The government raised a record amount from inheritance tax (IHT) in the last tax year — even before changes that will include pensions and farmland.

HM Revenue & Customs (HMRC) has reported £8.2 billion in IHT receipts for 2024-25, up from £7.5 billion the year before and £3.8 billion in 2014-15.

The £325,000 tax-free allowance on estates has been frozen since 2009, while an additional £175,000 residence allowance for those passing on their main home to children or grandchildren has been unchanged since its introduction in 2017.

Property makes up about 38 per cent of the average taxpaying estate, according to the estate agency Savills. Stocks and shares account for 29 per cent and cash 18 per cent. About 4 per cent of UK deaths are liable for the death tax, HMRC said.

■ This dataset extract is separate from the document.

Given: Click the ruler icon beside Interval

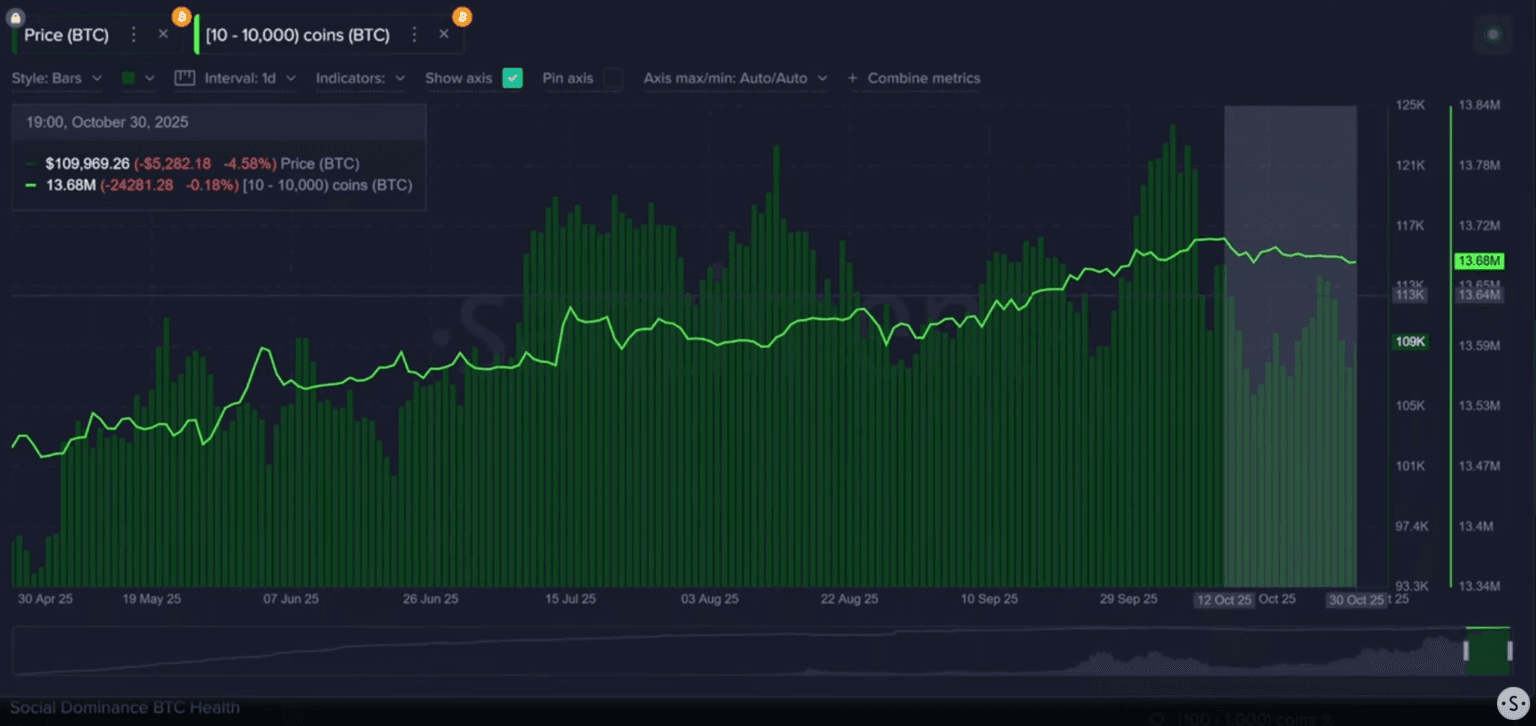Looking at the screenshot, I should pyautogui.click(x=184, y=78).
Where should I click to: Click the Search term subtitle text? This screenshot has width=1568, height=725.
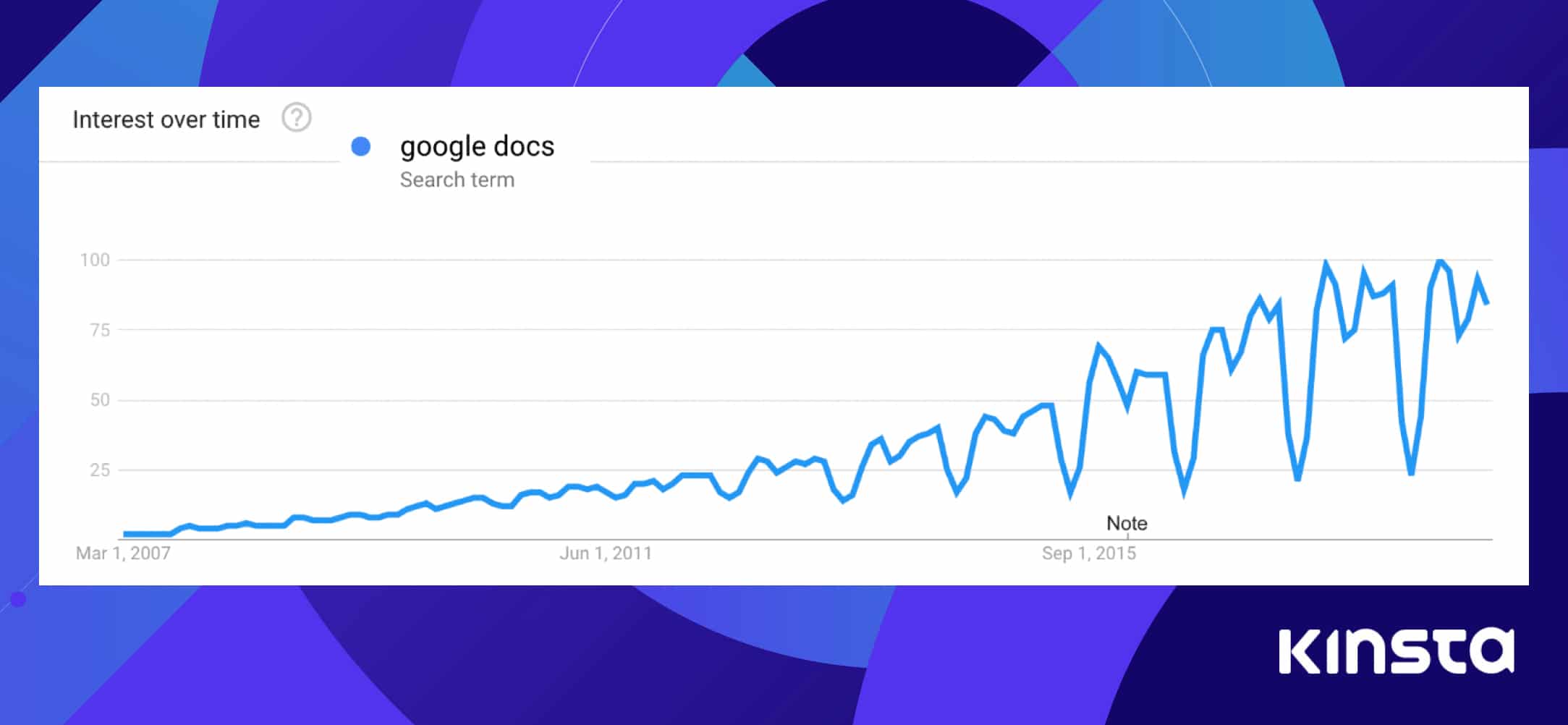457,179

Allowances will continue to be frozen until at least 2030 and the government’s Office for Budget Responsibility estimates that IHT receipts will be about £13.9 billion by the final tax year of the decade.

Jonathan Halberda, a Wesleyan adviser.

The financial adviser Jonathan Halberda says making pensions liable to IHT will add more complexity to the system

Jonathan Halberda Wesleyan Financial Services, said: “With an increasing number of families being pulled into the scope of inheritance tax, the latest rise in receipts comes as little surprise. Each month we’re seeing the impact of frozen thresholds that no longer reflect current asset values, alongside an increasingly complex system.

“Many who wouldn’t have faced a tax bill just a few years ago are now being caught out, while others don’t realise their estate is at risk until it’s too late.”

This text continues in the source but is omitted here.